同社も単に手をこまぬいていたわけではない。不振が続く欧州で英国を始め、スウェーデン、フィンランド、イタリアなどで次々と生産設備を休止もしくは廃炉、閉鎖をしてきた。ピルキントン買収時には34基あったフロート窯(現在主流となっている板ガラスの製法)も現在では26基まで縮小。世界的な生産調整を行ってきた。2014年後半になって、ようやくこれらの再構築にも一段落つき、わずかずつではあるが回復の道を歩み始めたと思われていた。
ベトナムでの生産トラブルを除けば、赤字転落は外部経済環境の変化であり、日本板硝子にとって不運な結果に見えるが、原因はそれほど単純ではないかも知れない。減損を行った地域の工場は大きく4カ所。ロシアとブラジル、そして中国、ベトナムだ。

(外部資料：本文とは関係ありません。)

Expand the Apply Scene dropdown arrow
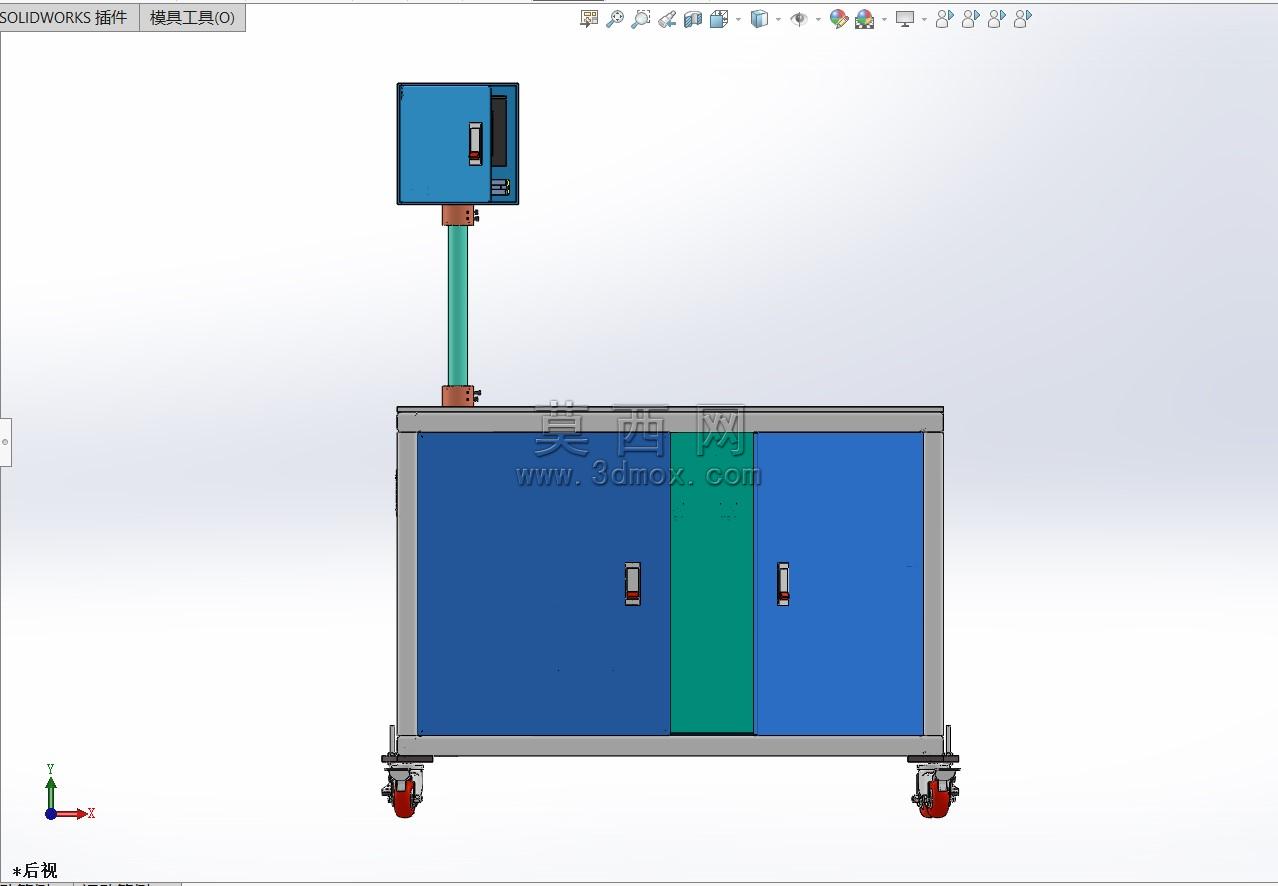Viewport: 1278px width, 886px height. (x=884, y=19)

確かにロシアは、経済制裁の影響に加え、原油価格の低下で経済自体が冷え切っている。ロシアでの主体である建築用ガラスの出荷自体も大きく落ち込み、思うような収益が上げられる環境にはなかった。サウジアラビアの動向を見る限り、原油価格が反騰する兆しもみえず、ロシア経済の先行きも不透明なままだ。
各地域の環境悪化が直撃
ブラジルは、世界第4位の自動車市場を要するが、2015年度(2015年4月~2016年3月)の国内生産台数は前期比で3割近くも落ち込んだ。つれて日本板硝子の出荷量も激減。自動車用ガラスの工場を2拠点から1拠点へと統合するなど生産を縮小。人件費削減を進める一方で、粗利の高い自動車の補修用ガラスなどへの拡販も図ったが、それだけでは市場収縮に太刀打ちできなかった。